**Extract to read**

--

U.S. space transportation policy requires that two separate launch vehicle families be available to launch national security satellites in case there is an accident that grounds one of them. SpaceX advocates argue that its Falcon 9 is one and ULA's Delta IV is the other, and both will be available in 2019 and beyond, so Atlas V is not needed to fulfill the policy. Others worry that if SpaceX's rocket fails, all national security satellites would have to be launched on the very expensive Delta IV. Air Force Secretary James estimates the potential pricetag as $1.5 - $5 billion.
Sen. John McCain (R-AZ), chairman of the Senate Armed Services Committee (SASC), is the most prominent voice in holding the line at only nine more engines. That position has the support of some HASC members, including Rep. Duncan Hunter (R-CA), who district is near SpaceX's headquarters in Hawthorne, CA.

--

**Records**
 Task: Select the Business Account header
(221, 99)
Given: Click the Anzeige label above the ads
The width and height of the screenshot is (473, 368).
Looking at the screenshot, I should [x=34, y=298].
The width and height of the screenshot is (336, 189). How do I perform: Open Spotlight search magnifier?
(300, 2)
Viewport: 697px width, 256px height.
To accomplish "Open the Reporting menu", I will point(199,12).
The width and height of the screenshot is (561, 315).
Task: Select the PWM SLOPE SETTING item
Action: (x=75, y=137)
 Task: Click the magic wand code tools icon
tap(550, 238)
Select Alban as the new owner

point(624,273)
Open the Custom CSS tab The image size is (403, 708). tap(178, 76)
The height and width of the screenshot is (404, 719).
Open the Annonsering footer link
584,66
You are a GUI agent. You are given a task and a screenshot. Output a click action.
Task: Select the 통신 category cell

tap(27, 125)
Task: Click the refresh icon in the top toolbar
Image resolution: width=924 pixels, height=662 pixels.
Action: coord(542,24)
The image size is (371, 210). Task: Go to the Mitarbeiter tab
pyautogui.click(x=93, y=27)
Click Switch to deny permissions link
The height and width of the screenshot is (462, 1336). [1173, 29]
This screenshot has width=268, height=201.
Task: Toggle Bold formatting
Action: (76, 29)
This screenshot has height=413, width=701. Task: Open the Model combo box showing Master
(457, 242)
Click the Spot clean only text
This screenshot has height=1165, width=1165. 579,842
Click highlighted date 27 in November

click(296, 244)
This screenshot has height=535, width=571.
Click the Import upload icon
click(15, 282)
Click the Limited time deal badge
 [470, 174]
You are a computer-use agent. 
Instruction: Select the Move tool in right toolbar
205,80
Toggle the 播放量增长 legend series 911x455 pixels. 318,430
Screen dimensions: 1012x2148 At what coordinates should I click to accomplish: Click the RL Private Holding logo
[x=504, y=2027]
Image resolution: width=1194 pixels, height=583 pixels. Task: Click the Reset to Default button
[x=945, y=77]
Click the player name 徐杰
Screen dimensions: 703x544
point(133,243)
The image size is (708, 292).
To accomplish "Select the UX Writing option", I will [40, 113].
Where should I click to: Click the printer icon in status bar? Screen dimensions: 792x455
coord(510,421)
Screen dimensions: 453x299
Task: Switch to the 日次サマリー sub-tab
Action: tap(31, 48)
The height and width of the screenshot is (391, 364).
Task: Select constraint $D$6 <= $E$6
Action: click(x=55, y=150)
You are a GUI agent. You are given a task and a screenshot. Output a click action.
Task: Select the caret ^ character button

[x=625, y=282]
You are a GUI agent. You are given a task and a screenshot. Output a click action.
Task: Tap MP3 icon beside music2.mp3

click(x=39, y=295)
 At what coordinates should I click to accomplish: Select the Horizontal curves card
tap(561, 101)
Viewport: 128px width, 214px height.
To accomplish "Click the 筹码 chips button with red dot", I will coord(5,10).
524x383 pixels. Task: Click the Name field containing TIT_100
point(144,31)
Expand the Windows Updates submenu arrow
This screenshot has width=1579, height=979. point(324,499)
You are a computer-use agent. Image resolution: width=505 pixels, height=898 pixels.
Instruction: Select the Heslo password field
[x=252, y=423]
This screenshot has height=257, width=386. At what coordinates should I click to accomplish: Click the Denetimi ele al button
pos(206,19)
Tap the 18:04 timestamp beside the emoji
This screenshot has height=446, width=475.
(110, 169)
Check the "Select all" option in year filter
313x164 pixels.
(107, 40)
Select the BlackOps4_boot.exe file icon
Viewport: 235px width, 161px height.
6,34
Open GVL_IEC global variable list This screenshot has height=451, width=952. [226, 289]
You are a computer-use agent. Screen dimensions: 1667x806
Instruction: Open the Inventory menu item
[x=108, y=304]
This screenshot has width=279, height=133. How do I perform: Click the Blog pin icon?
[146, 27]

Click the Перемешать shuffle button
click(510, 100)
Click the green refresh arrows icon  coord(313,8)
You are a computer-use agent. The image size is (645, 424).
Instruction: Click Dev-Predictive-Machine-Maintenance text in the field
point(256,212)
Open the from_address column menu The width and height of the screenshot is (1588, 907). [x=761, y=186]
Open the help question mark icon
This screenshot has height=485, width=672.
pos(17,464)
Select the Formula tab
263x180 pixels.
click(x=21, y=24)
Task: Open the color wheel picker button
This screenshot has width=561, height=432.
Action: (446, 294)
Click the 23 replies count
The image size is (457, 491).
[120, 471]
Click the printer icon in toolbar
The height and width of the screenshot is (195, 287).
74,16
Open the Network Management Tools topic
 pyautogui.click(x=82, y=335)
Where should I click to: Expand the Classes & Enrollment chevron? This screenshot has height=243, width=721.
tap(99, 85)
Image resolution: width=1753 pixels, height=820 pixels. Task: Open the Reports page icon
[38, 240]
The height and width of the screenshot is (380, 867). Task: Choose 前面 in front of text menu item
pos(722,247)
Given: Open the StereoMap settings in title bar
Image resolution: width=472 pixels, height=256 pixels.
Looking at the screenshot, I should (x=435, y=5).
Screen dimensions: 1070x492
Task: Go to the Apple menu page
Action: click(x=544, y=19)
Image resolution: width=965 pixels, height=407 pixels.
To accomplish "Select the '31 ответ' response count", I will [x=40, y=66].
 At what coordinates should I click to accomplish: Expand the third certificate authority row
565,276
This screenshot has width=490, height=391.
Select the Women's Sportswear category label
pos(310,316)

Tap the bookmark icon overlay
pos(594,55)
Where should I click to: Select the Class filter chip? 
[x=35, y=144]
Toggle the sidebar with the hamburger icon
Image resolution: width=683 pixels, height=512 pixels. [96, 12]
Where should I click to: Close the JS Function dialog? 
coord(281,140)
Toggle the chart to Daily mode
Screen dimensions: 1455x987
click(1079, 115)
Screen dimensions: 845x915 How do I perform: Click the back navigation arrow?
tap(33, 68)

--

**What this exercise asks**
A – Translate this sentence from the launch policy text into Spanish: "Others worry that if SpaceX's rocket fails, all national security satellites would have to be launched on the very expensive Delta IV."
B – Reproduce the part of the launch policy text between "U.S. space transportation" and "in Hawthorne, CA.", inclusive.
C – According to the launch policy text, who chairs the Senate Armed Services Committee?

**Answers to the exercises**
A – Otros temen que, si el cohete de SpaceX falla, todos los satélites de seguridad nacional tendrían que lanzarse en el muy costoso Delta IV.

B –
U.S. space transportation policy requires that two separate launch vehicle families be available to launch national security satellites in case there is an accident that grounds one of them. SpaceX advocates argue that its Falcon 9 is one and ULA's Delta IV is the other, and both will be available in 2019 and beyond, so Atlas V is not needed to fulfill the policy. Others worry that if SpaceX's rocket fails, all national security satellites would have to be launched on the very expensive Delta IV. Air Force Secretary James estimates the potential pricetag as $1.5 - $5 billion.
Sen. John McCain (R-AZ), chairman of the Senate Armed Services Committee (SASC), is the most prominent voice in holding the line at only nine more engines. That position has the support of some HASC members, including Rep. Duncan Hunter (R-CA), who district is near SpaceX's headquarters in Hawthorne, CA.

C – Sen. John McCain (R-AZ)